TASK INSTRUCTIONS: Could you copy exactly the lines from the one containing "Instruction: Open the" through the last line of the records below, and nothing else?

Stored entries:
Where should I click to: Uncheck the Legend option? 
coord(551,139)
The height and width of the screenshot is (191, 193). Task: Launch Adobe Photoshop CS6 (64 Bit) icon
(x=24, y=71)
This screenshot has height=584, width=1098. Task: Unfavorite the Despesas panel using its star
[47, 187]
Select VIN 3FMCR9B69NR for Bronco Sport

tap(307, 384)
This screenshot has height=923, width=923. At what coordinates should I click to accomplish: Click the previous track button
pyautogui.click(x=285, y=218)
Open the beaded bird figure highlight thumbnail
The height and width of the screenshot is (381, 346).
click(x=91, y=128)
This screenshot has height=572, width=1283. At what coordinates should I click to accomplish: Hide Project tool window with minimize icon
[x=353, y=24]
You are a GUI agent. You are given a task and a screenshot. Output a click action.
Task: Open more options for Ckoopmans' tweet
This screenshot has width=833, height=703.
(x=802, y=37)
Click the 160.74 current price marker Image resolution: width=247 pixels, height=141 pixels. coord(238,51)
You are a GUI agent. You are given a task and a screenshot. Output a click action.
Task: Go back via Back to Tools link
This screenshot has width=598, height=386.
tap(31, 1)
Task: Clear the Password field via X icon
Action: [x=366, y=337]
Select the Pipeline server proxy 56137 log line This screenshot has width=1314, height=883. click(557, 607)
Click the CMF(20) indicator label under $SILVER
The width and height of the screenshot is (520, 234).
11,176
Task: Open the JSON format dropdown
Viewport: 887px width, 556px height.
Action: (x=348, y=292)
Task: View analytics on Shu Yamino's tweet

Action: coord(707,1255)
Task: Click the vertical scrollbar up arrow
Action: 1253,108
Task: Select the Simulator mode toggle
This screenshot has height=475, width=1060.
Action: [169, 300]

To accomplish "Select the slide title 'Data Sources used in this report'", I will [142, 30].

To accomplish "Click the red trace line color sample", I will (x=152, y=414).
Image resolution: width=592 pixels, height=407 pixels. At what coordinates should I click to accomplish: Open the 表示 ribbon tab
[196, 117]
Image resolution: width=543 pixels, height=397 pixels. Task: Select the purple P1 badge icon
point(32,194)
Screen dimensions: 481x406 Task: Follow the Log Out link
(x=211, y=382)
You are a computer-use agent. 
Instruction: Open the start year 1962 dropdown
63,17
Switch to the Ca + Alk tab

RESPONSE AREA:
Instruction: Open the start year 1962 dropdown
63,17
Switch to the Ca + Alk tab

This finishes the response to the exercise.